Please do not say this is premature microoptimization. I want to understand, as much as it is possible given my limited knowledge, how the described SB feature and assembly works, and make sure that my code makes use of this architectural feature. Thank you for understanding.
I've started to learn intrinsics a few days ago so the answer may seem obvious to some, but I don't have a reliable source of information to figure this out.

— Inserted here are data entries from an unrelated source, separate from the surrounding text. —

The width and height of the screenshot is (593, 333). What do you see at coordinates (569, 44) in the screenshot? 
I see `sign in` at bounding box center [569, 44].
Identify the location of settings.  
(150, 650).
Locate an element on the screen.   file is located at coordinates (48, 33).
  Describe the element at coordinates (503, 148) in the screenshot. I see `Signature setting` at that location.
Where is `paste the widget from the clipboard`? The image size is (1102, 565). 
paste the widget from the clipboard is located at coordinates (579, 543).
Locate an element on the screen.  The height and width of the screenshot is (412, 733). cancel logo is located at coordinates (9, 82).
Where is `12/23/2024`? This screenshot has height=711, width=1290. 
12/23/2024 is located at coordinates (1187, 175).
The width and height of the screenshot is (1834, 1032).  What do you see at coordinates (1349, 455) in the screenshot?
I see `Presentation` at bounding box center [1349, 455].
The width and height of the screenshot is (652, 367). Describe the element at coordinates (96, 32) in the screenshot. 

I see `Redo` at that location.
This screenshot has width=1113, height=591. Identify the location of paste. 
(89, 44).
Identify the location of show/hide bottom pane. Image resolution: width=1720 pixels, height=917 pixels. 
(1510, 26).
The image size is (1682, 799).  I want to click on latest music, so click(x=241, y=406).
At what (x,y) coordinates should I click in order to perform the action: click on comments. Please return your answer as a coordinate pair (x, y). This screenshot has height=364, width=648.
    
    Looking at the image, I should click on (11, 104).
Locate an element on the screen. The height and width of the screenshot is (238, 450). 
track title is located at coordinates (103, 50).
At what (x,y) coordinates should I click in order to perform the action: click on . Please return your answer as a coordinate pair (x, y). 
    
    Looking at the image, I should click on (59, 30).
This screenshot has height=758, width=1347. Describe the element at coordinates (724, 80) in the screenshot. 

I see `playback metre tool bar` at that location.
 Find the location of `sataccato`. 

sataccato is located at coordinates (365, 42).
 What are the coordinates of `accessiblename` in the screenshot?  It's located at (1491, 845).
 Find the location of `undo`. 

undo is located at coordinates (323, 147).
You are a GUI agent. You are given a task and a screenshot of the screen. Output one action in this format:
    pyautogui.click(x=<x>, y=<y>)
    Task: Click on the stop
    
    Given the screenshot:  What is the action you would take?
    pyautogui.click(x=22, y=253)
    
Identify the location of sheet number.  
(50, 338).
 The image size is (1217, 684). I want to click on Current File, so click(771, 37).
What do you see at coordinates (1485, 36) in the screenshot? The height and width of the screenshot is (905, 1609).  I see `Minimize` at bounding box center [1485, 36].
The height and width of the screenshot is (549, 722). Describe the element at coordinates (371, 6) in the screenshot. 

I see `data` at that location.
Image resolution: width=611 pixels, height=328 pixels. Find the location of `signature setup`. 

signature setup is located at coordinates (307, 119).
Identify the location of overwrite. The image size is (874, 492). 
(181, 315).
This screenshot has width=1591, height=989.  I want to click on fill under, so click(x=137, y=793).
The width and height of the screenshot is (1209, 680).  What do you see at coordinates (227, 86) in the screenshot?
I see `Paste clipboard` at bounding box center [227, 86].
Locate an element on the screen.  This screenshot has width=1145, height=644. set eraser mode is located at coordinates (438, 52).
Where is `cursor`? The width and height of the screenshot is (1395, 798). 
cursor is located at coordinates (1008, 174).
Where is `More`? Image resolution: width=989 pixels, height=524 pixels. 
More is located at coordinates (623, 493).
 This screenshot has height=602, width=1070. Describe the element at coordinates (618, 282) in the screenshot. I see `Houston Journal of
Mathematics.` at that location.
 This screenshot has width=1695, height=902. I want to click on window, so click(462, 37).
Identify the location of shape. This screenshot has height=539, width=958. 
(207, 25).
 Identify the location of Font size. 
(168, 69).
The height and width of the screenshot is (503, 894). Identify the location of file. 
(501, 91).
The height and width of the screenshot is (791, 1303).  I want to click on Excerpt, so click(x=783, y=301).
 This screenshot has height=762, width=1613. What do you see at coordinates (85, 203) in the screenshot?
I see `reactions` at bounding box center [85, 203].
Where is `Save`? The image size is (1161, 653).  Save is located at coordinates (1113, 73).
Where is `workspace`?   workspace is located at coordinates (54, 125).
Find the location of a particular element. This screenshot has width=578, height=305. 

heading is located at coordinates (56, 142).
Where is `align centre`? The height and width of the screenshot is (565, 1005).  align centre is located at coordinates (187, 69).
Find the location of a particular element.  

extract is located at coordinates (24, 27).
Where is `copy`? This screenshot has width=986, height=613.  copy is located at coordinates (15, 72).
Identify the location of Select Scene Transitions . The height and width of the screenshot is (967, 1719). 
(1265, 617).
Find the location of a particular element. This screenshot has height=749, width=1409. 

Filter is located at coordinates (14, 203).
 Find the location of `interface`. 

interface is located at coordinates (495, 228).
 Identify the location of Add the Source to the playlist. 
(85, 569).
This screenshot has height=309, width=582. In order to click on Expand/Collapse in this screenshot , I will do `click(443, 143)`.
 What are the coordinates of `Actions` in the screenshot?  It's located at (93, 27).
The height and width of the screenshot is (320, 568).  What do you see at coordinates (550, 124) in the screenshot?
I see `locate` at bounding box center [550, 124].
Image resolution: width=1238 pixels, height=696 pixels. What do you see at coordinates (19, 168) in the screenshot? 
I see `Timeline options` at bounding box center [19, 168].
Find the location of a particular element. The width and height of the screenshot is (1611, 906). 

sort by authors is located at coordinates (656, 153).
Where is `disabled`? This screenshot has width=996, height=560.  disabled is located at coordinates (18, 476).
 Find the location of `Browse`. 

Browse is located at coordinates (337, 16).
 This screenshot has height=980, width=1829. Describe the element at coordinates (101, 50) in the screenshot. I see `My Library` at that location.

I need to optimize some code for a Sandy Bridge CPU (this is a requirement). Now I know that it can do one AVX multiply and one AVX add per cycle, and read this paper:
http://research.colfaxinternational.com/file.axd?file=2012%2F7%2FColfax_CPI.pdf
which shows how it can be done in C++. So, the problem is that my code won't get auto-vectorized using Intel's compiler (which is another requirement for the task), so I decided to implement it manually using intrinsics like this:
__sum1 = _mm256_setzero_pd();
__sum2 = _mm256_setzero_pd();
__sum3 = _mm256_setzero_pd();
sum = 0;
for(kk = k; kk < k + BS && kk < aW; kk+=12)
{
const double *a_addr = &A[i * aW + kk];
const double *b_addr = &newB[jj * aW + kk];
__aa1 = _mm256_load_pd((a_addr));
__bb1 = _mm256_load_pd((b_addr));
__sum1 = _mm256_add_pd(__sum1, _mm256_mul_pd(__aa1, __bb1));
__aa2 = _mm256_load_pd((a_addr + 4));
__bb2 = _mm256_load_pd((b_addr + 4));
__sum2 = _mm256_add_pd(__sum2, _mm256_mul_pd(__aa2, __bb2));
__aa3 = _mm256_load_pd((a_addr + 8));
__bb3 = _mm256_load_pd((b_addr + 8));
__sum3 = _mm256_add_pd(__sum3, _mm256_mul_pd(__aa3, __bb3));
}
__sum1 = _mm256_add_pd(__sum1, _mm256_add_pd(__sum2, __sum3));
_mm256_store_pd(&vsum[0], __sum1);
The reason I manually unroll the loop like this is explained here:
Loop unrolling to achieve maximum throughput with Ivy Bridge and Haswell
They say you need to unroll by a factor of 3 to achieve the best performance on Sandy. My naive testing confirms that this indeed runs better than without unrolling or 4-fold unrolling.
OK, so here is the problem. The icl compiler from Intel Parallel Studio 15 generates this:
$LN149:
movsxd r14, r14d ;78.49
$LN150:
vmovupd ymm3, YMMWORD PTR [r11+r14*8] ;80.48
$LN151:
vmovupd ymm5, YMMWORD PTR [32+r11+r14*8] ;84.49
$LN152:
vmulpd ymm4, ymm3, YMMWORD PTR [r8+r14*8] ;82.56
$LN153:
vmovupd ymm3, YMMWORD PTR [64+r11+r14*8] ;88.49
$LN154:
vmulpd ymm15, ymm5, YMMWORD PTR [32+r8+r14*8] ;86.56
$LN155:
vaddpd ymm2, ymm2, ymm4 ;82.34
$LN156:
vmulpd ymm4, ymm3, YMMWORD PTR [64+r8+r14*8] ;90.56
$LN157:
vaddpd ymm0, ymm0, ymm15 ;86.34
$LN158:
vaddpd ymm1, ymm1, ymm4 ;90.34
$LN159:
add r14d, 12 ;76.57
$LN160:
cmp r14d, ebx ;76.42
$LN161:
jb .B1.19 ; Prob 82% ;76.42
To me, this looks like a mess, where the correct order (add next to multiply required to use the handy SB feature) is broken.
Question:
Will this assembly code leverage the Sandy Bridge feature I am referring to?
If not, what do I need to do in order to utilize the feature and prevent the code from becoming "tangled" like this?
Also, when there is only one loop iteration, the order is nice and clean, i.e. load, multiply, add, as it should be.